I am grateful to Theodore Lechterman for his generous review of my book and for his suggestions about how its arguments might be refined, extended to other topics, and translated into more determinate policy guidance.
Lechterman notes, correctly, that my book provides limited guidance on “how to demarcate the line between public and private”: this is a question addressed much more comprehensively in his own theory (and in other recent works in political philosophy, e.g. Cordelli 2020). I do provide some broad guidelines: for example, on p. 80, I note that where outcomes do not have significant unchosen effects on other people, the case for democratic control over them is weakened. But Lechterman objects that we need more determinate principles for identifying public problems: “to know when and where democratic scrutiny is appropriate, we need some way of distinguishing matters of common concern from other matters.”

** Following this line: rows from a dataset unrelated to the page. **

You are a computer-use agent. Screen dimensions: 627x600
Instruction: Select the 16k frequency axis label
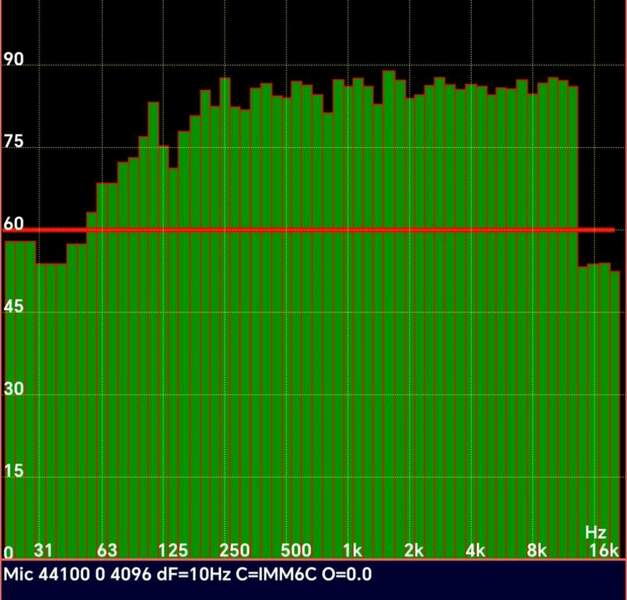603,551
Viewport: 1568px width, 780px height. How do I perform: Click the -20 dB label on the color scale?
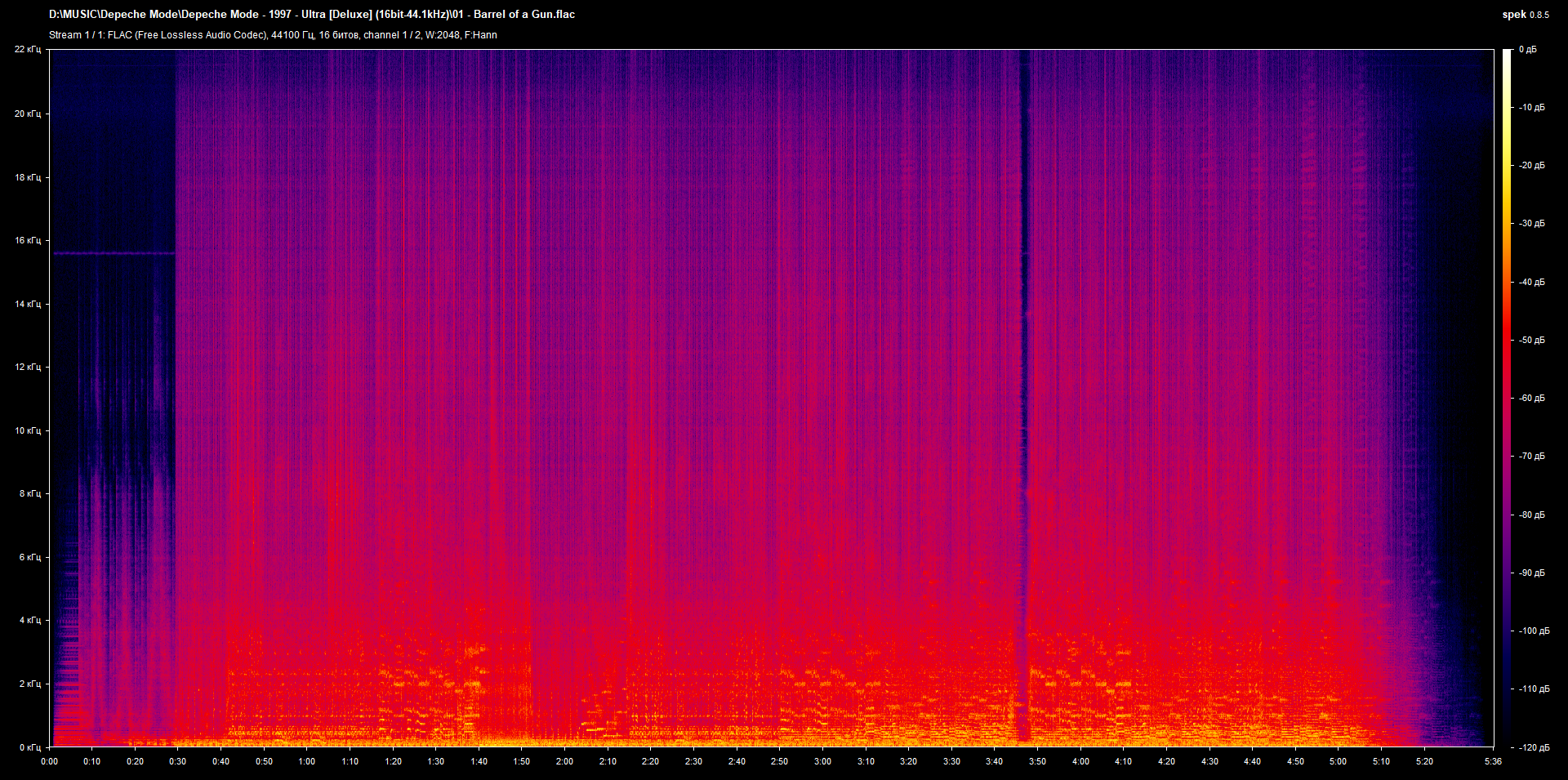pyautogui.click(x=1531, y=166)
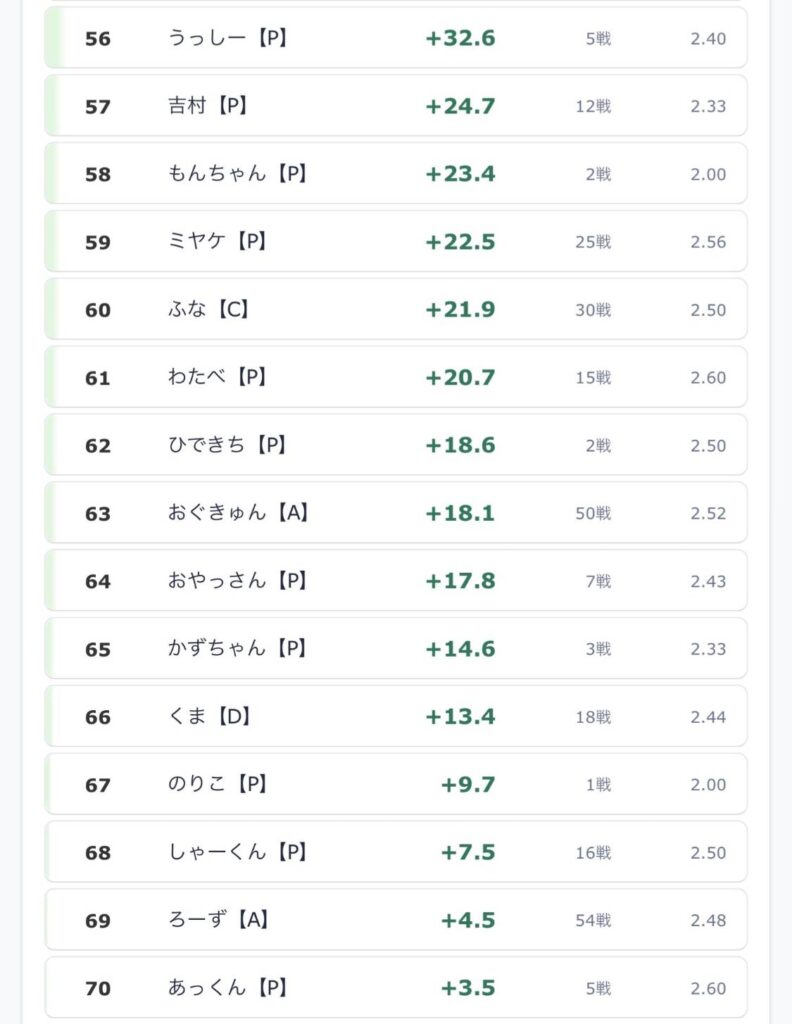Select ひできち【P】 ranking card
The height and width of the screenshot is (1024, 792).
396,445
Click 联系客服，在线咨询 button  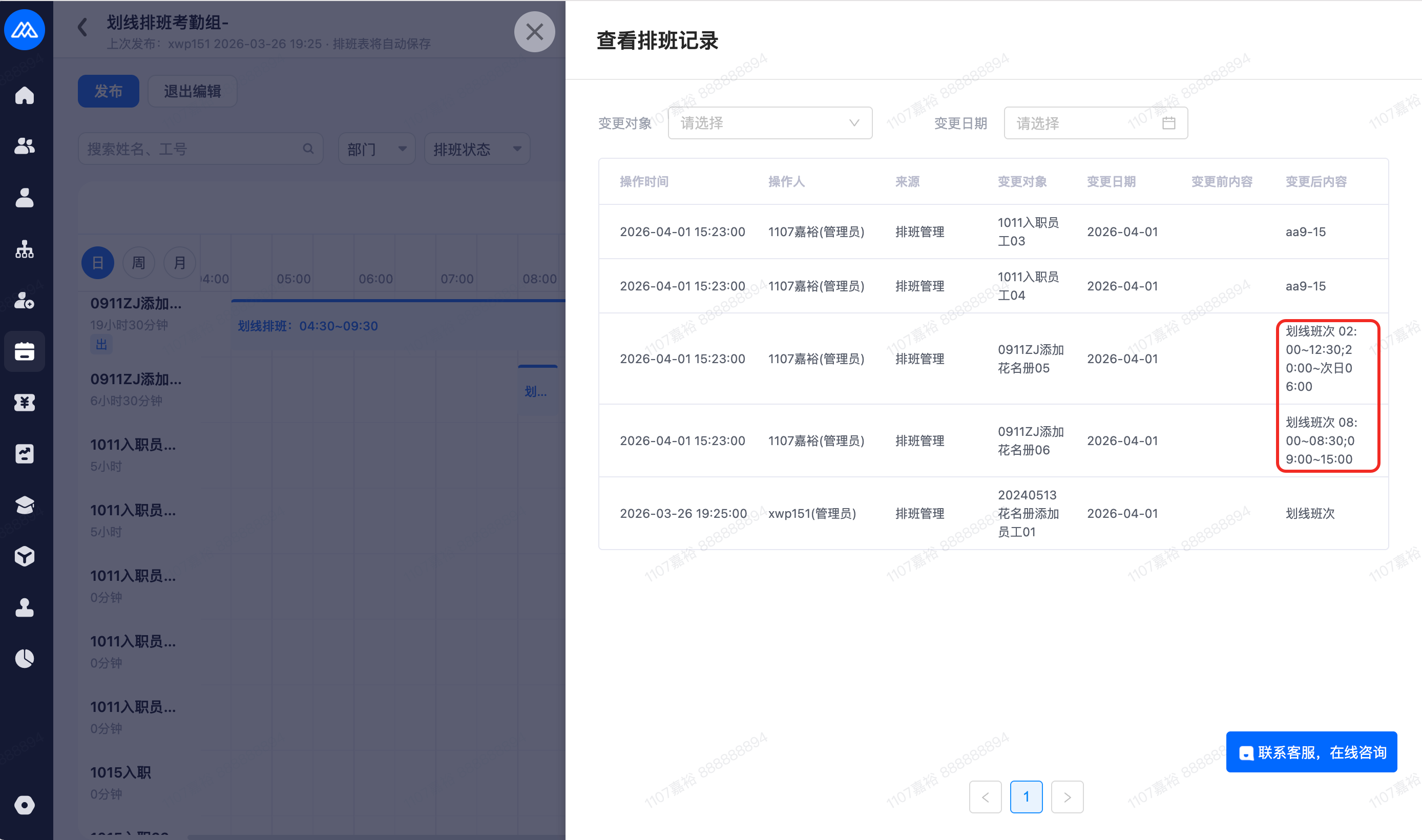(x=1311, y=752)
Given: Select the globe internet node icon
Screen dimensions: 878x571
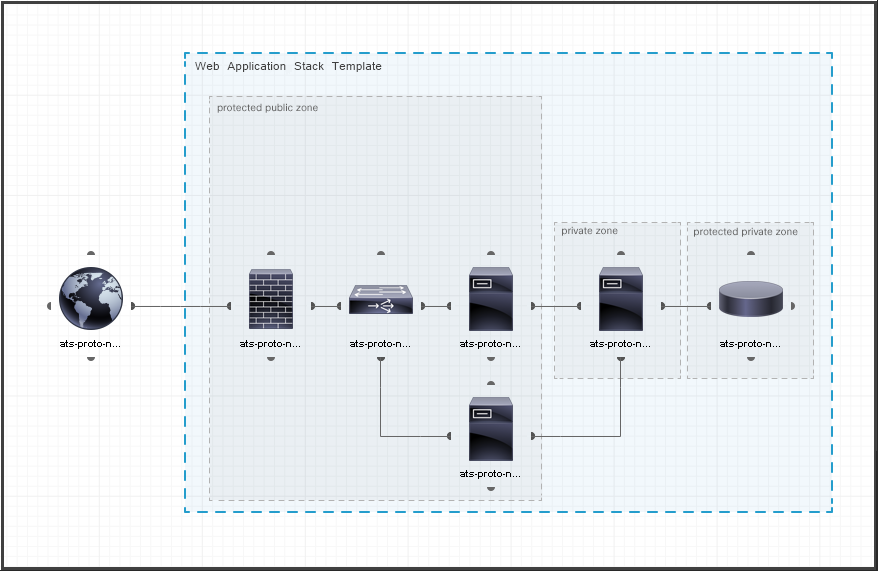Looking at the screenshot, I should point(91,299).
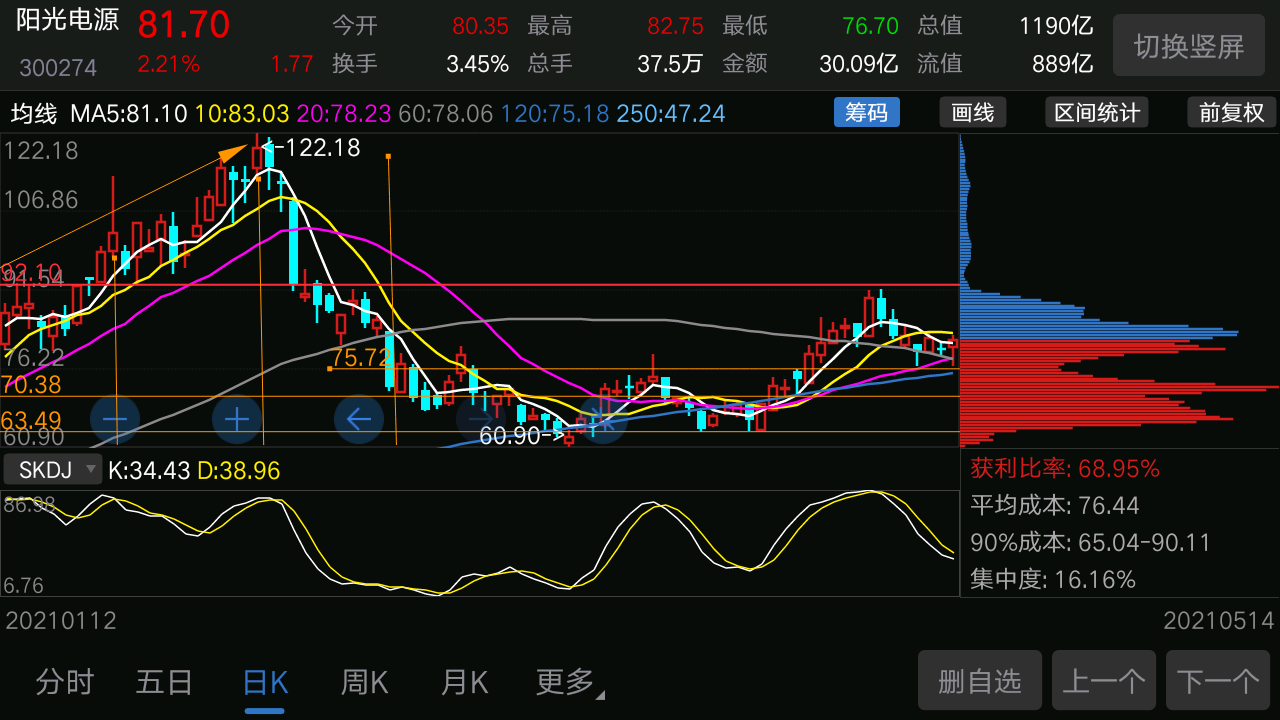View the previous stock with 上一个
This screenshot has height=720, width=1280.
[1103, 680]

I understand Lechterman’s dissatisfaction, but I think that this gets it backwards. Whether something is a matter of common concern (and hence an appropriate target for democratization) is not a question that can be resolved prior to democratic scrutiny. To that extent, my argument is in the spirit of Jane Addams and her pragmatic conception of social progress. Whether something is a public problem cannot be answered independently of whether the relevant publics (including the people affected) perceive it to be a problem. Is the name above the door in an art gallery a matter of common concern? Plausibly not: those who don’t like it need not enter. If the name is Sackler and the year 2022, the answer may change: now, it is more plausible to see broader social and political relationships at stake in the ways that an institution honors its patrons. These are not questions that can be answered in the abstract, without considering the specific perspectives of the constituencies for whom these matters become (and who partly constitute these matters as) public problems.
This does leave open the possibility that, in some contexts, a public really might endorse or accept the philanthropic supply of some important goods. But this is a different scenario than the one that Lechterman considers. His worry is that, without an independent standard, we might need to conclude that the role of philanthropy in American democracy is already democratically legitimate: perhaps by declining to vote for “a greater state role in education, health care, or cultural preservation,” American citizens “are expressing that these matters (or significant aspects of them) are not in fact matters of common concern” (and are hence affirming the public role of philanthropy as not undemocratic). This conclusion would overlook important realities: significant communities affected by philanthropy in education, in health care, and in cultural institutions do express concerns about its role. This does not automatically condemn philanthropy as undemocratic. But—especially in light of democratic deficits in the political system—the concerns of such communities cannot be dismissed simply by pointing to putative authorizations of philanthropy’s role at the highest levels (national elections, or decisions by elected officials). We have reasons to favor more modular and direct attempts to address concentrations of control over outcomes that affect other people in common. Of course, this provides an indeterminate resolution for many important political debates. An important democratic concern about some philanthropy—especially in the form of large-scale, conditional or restricted giving—is the way that it truncates these debates, foreclosing in advance many options that relevant publics may wish to consider.